▶ **Work task**
After locating the line that contains "This screenshot has height=813, width=1456.", restate it and each later line word for word through the end of the records.

(Collected data entries)

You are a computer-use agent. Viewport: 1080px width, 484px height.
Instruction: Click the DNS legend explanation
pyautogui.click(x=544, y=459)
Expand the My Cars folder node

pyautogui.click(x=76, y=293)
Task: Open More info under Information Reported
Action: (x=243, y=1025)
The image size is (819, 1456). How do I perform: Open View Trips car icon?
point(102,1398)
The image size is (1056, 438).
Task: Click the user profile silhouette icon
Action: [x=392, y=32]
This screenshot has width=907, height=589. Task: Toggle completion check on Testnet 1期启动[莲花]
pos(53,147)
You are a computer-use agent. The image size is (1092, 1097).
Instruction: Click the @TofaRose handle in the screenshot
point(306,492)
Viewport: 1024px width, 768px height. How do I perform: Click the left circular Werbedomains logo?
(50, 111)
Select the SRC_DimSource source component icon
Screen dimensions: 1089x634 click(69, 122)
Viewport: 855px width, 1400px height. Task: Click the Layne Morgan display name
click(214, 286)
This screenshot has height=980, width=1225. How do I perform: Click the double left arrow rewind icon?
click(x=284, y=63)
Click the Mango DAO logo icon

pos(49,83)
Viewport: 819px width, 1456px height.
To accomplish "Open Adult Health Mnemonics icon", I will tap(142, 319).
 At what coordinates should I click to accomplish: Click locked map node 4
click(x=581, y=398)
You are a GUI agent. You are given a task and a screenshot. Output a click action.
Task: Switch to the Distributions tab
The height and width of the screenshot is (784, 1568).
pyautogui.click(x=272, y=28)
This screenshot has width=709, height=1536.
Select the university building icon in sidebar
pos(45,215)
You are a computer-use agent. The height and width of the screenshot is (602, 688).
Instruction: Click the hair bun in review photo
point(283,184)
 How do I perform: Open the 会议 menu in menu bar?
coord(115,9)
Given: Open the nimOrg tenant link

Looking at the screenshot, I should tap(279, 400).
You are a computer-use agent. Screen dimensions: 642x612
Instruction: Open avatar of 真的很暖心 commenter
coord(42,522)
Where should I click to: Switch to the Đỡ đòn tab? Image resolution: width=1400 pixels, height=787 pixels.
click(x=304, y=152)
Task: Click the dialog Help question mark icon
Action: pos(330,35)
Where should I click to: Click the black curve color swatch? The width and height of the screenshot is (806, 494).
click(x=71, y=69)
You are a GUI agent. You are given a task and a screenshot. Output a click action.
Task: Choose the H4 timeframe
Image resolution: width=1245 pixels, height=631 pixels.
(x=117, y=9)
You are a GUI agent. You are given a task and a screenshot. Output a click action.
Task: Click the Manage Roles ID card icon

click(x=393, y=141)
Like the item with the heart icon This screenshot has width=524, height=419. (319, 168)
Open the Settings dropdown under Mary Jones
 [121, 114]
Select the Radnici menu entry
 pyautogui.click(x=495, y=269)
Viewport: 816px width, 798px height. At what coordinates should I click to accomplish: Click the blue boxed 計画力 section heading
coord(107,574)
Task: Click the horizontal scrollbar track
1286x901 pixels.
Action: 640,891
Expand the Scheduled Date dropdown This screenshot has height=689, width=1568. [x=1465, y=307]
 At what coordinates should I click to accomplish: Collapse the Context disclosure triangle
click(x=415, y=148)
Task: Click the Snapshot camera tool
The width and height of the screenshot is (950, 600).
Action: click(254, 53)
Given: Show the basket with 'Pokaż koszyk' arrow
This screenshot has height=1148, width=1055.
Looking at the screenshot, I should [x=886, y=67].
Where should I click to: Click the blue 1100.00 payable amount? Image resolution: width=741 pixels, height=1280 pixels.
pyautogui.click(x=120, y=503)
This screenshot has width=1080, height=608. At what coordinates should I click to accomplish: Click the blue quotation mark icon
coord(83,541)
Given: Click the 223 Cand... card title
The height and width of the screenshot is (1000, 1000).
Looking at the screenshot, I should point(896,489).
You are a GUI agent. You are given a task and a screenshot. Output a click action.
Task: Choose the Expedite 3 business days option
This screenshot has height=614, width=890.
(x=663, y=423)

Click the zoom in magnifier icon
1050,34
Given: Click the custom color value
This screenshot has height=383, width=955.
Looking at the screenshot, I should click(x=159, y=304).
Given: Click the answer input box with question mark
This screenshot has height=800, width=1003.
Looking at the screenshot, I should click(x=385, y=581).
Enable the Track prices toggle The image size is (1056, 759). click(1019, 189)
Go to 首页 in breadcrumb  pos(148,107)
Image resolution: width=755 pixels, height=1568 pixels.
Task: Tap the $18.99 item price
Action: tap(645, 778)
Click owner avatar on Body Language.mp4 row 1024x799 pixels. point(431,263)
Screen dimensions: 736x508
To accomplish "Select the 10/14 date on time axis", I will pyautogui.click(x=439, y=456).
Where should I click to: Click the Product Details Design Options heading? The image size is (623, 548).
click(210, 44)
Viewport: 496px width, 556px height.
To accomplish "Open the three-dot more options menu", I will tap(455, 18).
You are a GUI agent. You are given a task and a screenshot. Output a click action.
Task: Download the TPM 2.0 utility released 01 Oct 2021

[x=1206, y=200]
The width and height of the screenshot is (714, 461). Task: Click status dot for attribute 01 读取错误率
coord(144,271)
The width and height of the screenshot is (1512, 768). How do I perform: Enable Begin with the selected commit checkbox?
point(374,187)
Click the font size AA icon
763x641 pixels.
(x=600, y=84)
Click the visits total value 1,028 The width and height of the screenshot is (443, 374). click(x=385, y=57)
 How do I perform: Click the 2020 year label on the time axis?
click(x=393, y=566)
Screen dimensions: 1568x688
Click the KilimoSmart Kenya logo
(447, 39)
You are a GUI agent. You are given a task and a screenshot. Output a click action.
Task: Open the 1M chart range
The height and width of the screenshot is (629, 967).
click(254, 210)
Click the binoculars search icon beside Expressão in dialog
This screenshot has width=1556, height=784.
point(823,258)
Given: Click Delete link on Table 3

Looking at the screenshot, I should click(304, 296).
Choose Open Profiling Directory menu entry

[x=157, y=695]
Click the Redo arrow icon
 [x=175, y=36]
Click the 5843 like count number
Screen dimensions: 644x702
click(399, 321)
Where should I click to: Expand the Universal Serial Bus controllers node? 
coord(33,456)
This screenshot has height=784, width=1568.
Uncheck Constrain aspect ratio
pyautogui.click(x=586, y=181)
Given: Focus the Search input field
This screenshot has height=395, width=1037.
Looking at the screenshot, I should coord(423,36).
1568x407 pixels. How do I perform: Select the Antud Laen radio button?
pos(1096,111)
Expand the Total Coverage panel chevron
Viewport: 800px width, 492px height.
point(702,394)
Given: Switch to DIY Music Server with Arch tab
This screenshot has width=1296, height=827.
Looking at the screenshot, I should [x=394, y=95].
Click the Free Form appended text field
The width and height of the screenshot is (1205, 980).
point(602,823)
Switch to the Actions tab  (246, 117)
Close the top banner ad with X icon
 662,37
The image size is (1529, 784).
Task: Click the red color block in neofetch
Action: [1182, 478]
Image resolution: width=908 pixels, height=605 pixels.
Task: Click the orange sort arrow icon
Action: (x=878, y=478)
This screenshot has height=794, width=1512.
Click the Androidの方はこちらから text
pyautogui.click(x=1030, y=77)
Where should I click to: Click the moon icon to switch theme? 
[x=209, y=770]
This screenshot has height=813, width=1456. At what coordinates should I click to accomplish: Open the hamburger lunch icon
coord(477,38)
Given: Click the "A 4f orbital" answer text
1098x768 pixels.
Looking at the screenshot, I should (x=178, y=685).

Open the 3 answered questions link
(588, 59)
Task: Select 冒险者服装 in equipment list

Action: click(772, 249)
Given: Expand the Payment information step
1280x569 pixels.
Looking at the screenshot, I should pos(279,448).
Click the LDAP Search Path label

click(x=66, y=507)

▶ **Task output**
This screenshot has height=813, width=1456. At what coordinates should I click to accomplish: Open the hamburger lunch icon
coord(477,38)
Given: Click the "A 4f orbital" answer text
1098x768 pixels.
Looking at the screenshot, I should (x=178, y=685).

Open the 3 answered questions link
(588, 59)
Task: Select 冒险者服装 in equipment list

Action: click(772, 249)
Given: Expand the Payment information step
1280x569 pixels.
Looking at the screenshot, I should pos(279,448).
Click the LDAP Search Path label

click(x=66, y=507)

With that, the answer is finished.